> **Extrait du texte**
· · · · ·

La demanderesse invoque, à l'appui de son pourvoi, deux moyens de cassation.
Le dossier a été communiqué au procureur général.
Sur le rapport de Mme Poillot-Peruzzetto, conseiller, les observations de la SCP Célice, Texidor, Périer, avocat de La société Caisse régionale de crédit agricole mutuel du Languedoc, la CRCAML, de la SARL Cabinet Rousseau et Tapie, avocat des sociétés EIC Financement, et Réponse Financement, après débats en l'audience publique du 18 mars 2025 où étaient présents M. Mollard, conseiller doyen faisant fonction de président, Mme Poillot-Peruzzetto, conseiller rapporteur, Mme Michel-Amsellem, conseiller et Mme Sezer, greffier de chambre,
la chambre commerciale, financière et économique de la Cour de cassation, composée des président et conseillers précités, après en avoir délibéré conformément à la loi, a rendu le présent arrêt.
Faits et procédure
1. Selon l'arrêt attaqué (Paris, 27 septembre 2023), la société EIC financement, qui exerce une activité de courtier en opérations de banque et en services de paiement et est franchisée du réseau Vousfinancer exploité par la société Réponse financement, a conclu avec la société Caisse régionale de crédit agricole mutuel du Languedoc (la CRCAML), établissement de crédit, une « convention d'apporteur d'affaires ».
2. Par lettre du 30 octobre 2019, la CRCAML a dénoncé cette convention avec un préavis d'un mois.
3. Reprochant à la CRCAML le caractère brutal de la rupture, les sociétés EIC financement et Réponse financement l'ont assignée en réparation de leur préjudice.

· · · · ·

> **Votre tâche**
Citez fidèlement le passage de l'arrêt ci-dessus, en partant des mots « 3. Reprochant à » et en vous arrêtant après « de leur préjudice. ».

> **Données brutes**
· · · · ·

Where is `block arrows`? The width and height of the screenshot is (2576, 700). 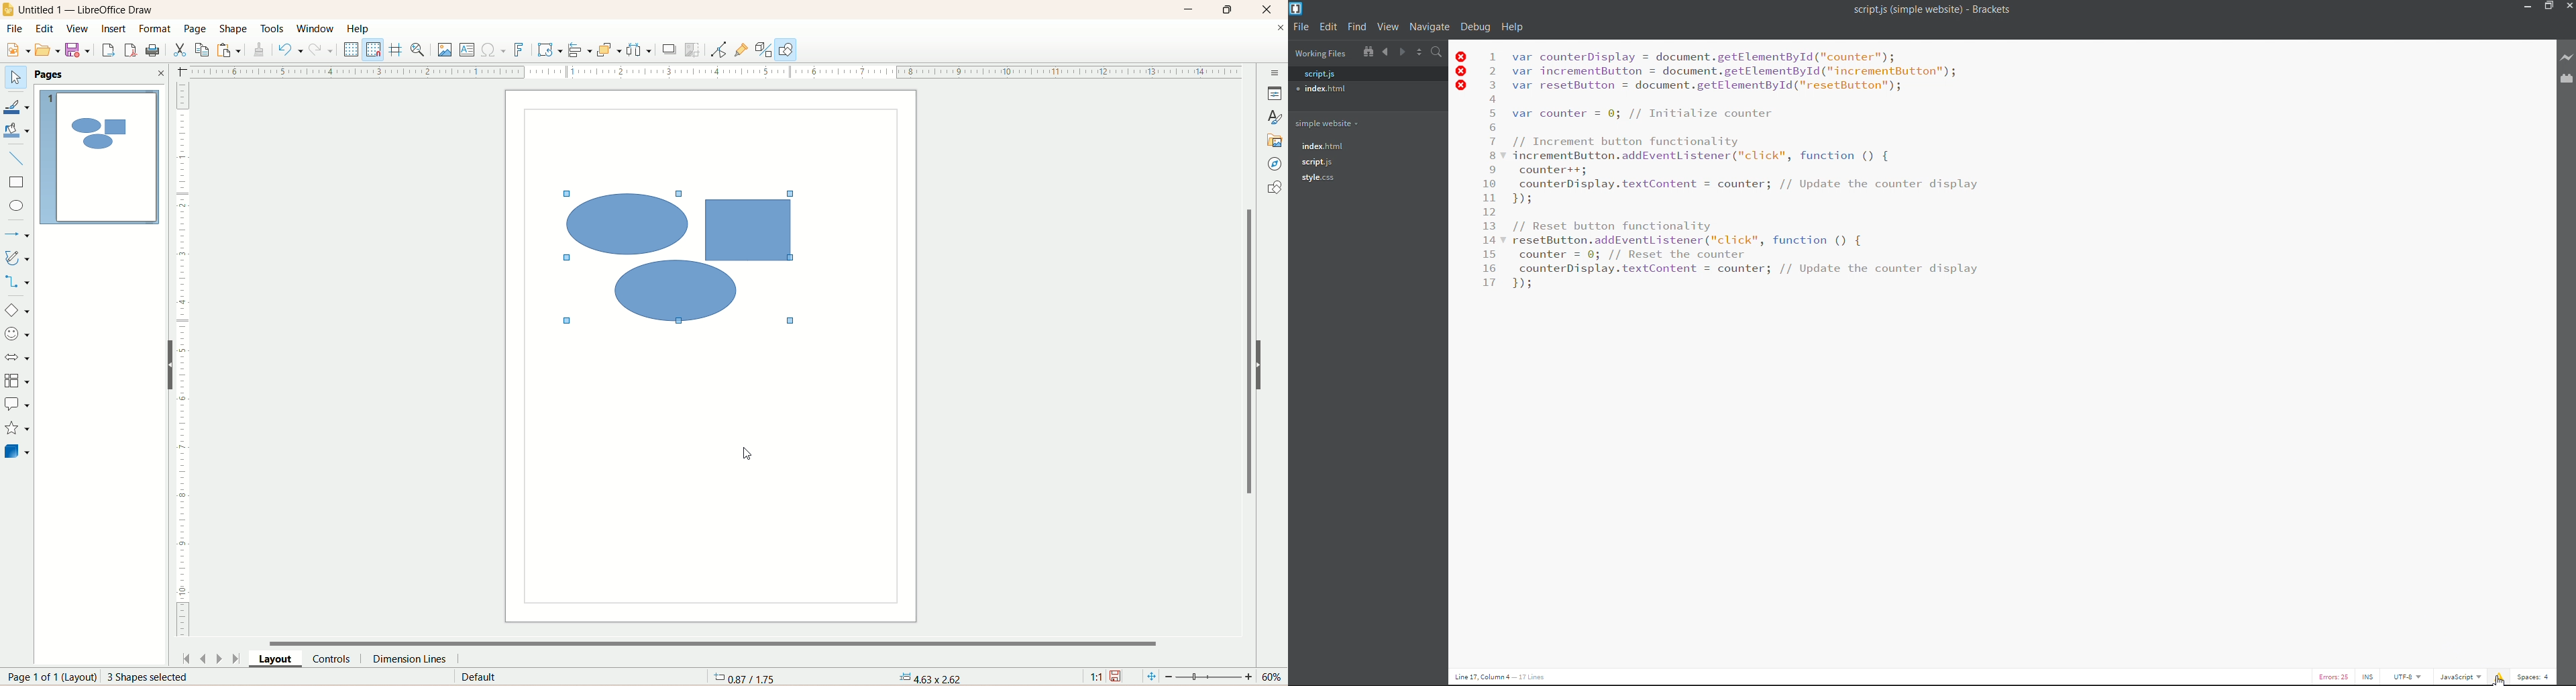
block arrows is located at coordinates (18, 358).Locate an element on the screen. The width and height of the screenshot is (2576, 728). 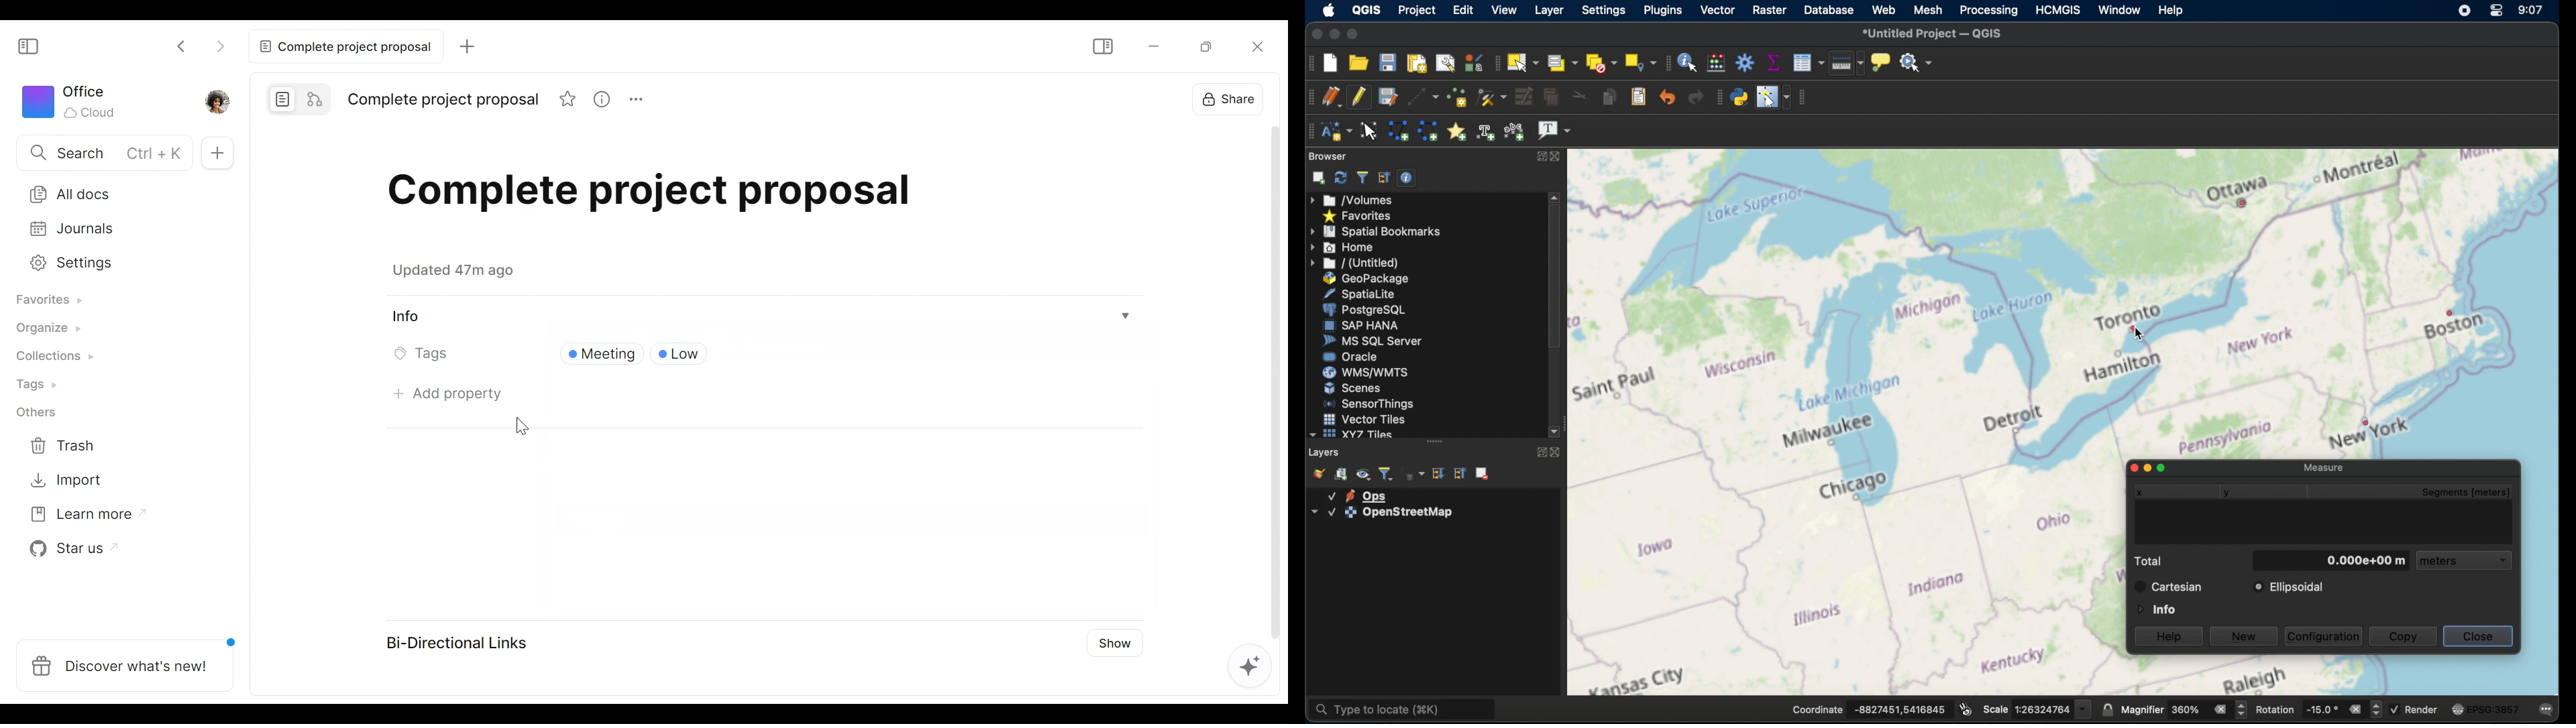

· · · · ·

> **Solution proposée**
3. Reprochant à la CRCAML le caractère brutal de la rupture, les sociétés EIC financement et Réponse financement l'ont assignée en réparation de leur préjudice.